Extinct genus of temnospondyls

Arganasaurus is an extinct genus of temnospondyls belonging to the family Metoposauridae that lived in Morocco during the Late Triassic (Carnian).

== History of study ==
Material of the type species, A. lyazidi, was discovered in the Irohalene Member (T5) of the Timezgadiouine Formation (previously within the Argana Formation, now elevated to group status) in 1966 by M. Laaroussi (Service de la Carte Géologique du Maroc) at locality XIX at the village of Alma. The type locality is specifically at the top of the T5 unit. Dutuit (1976) provided a preliminary description of the taxon and material (then as Metoposaurus lyazidi'), which is named for Lyazid Imzilen who was involved in some of the fieldwork. He did not designate a holotype, and thus Hunt (1993) designated MNHN ALM 205 (XIX/3/66) as the lectotype while also placing the species in a new monotypic genus. Most of the specimens assigned to the taxon are partial to complete skulls with the exception of some pectoral elements, although Khaldoune et al. (2016) only list cranial material in the assigned material (and also list the lectotype as including a hemimandible). Buffa et al. (2019) provided the first description of the postcranial material of A. lyazidi.
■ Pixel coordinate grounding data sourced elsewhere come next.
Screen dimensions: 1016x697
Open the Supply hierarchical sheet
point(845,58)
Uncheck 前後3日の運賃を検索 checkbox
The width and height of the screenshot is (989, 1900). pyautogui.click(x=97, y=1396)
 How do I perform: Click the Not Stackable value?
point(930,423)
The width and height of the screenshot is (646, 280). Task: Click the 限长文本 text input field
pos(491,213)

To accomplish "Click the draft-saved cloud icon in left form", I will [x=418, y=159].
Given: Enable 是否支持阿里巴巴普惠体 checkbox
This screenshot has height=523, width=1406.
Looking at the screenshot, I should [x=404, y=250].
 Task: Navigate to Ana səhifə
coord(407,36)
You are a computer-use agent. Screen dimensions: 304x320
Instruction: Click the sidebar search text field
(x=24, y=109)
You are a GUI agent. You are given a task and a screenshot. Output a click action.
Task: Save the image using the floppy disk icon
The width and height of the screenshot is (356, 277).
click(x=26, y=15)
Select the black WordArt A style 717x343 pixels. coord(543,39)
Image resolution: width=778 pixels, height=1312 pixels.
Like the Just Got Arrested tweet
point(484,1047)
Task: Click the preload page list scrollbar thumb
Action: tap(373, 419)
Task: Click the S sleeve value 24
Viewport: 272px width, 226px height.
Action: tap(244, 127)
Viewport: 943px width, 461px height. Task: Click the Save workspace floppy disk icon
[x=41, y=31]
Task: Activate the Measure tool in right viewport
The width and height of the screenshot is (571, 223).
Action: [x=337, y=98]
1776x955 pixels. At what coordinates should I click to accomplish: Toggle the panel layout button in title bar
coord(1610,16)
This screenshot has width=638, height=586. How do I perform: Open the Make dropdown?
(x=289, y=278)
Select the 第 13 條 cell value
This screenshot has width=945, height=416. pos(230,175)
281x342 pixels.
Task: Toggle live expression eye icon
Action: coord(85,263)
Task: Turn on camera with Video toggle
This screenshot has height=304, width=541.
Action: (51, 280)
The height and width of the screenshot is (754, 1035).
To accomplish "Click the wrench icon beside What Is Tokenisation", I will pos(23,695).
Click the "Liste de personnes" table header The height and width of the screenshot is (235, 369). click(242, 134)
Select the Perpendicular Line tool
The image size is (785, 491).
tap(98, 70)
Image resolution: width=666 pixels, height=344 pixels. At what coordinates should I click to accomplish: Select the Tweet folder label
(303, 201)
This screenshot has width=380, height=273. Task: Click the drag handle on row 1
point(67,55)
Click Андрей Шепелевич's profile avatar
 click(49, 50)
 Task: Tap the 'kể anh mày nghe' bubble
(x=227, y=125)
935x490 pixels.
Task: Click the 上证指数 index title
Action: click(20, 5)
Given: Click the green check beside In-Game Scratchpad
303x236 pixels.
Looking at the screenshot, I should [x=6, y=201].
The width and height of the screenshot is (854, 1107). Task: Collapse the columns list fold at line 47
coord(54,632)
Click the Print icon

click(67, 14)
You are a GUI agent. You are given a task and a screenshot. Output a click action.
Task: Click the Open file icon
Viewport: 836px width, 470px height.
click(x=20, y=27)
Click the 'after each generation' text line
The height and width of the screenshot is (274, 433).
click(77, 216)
Material of the second named species, A. azerouali, was discovered by Larbi Azeroual (who the species epithet honors), in the Irohalene Member at locality XV near the village of Imziln. Dutuit (1976) designated a holotype (MNHN.F.ARG.5), though some previous workers have considered there to be no formal holotype designation (e.g., Hunt, 1993, stated that Dutuit did not designate a holotype, and Schoch & Milner, 2000, list multiple specimens as syntypes), perhaps because Dutuit designated multiple specimens as holotypes. As such, MNHN.F.ARG.5 is sometimes listed as the lectotype of the taxon. The validity of this species was also more contested prior to Buffa et al.'s revision, with Hunt designating it as a nomen dubium, Schoch & Milner considering it valid, and some other workers leaving it in unresolved status.

== Anatomy ==
Both species are primarily known from cranial and hemimandibular material, although some pectoral elements are also known. Hunt (1993) diagnosed A. lyazidi as differing from all other metoposaurids in having a lacrimal that entered the nares and in having an otic notch of intermediate depth. In Buffa et al.'s (2019) revision of A. azerouali, they expanded Argansaurus to be multitaxic, retaining Hunt's features as diagnostic for A. lyazidi but proposing a separate diagnosis for the genus, which includes: (1) a subtriangular squamosal; (2) a shallow otic notch with bulge-like tabular horns; and (3) a posteroventrally angled occipital surface that is visible in dorsal view. Arganasaurus azerouali was then differentiated from A. lyazidi by (1) thick and massive cranial and postcranial bones; (2) a maxilla entering the orbit; (3) a lacrimal entering the orbit; (4) ornamentation with few ridges and a relatively poorly developed lateral line system except on the hemimandibles; (5) orbits in the anterior quarter of the interpterygoid vacuities; (6) a broad cultriform process that narrows anteriorly; (7) the absence of a splenial contribution to the symphysis; (8) subtriangular posterior Meckelian fenestrae; and (9) a large pitted zone of ornamentation in the pectoral girdle elements.

==Phylogenetic relationships==
The monophyly of Argansaurus (sensu Buffa et al., 2019) has been supported by phylogenetic analyses. The taxon is typically recovered near the base of Metoposauridae but later diverging than Dutuitosaurus, which occurs in the lower T5.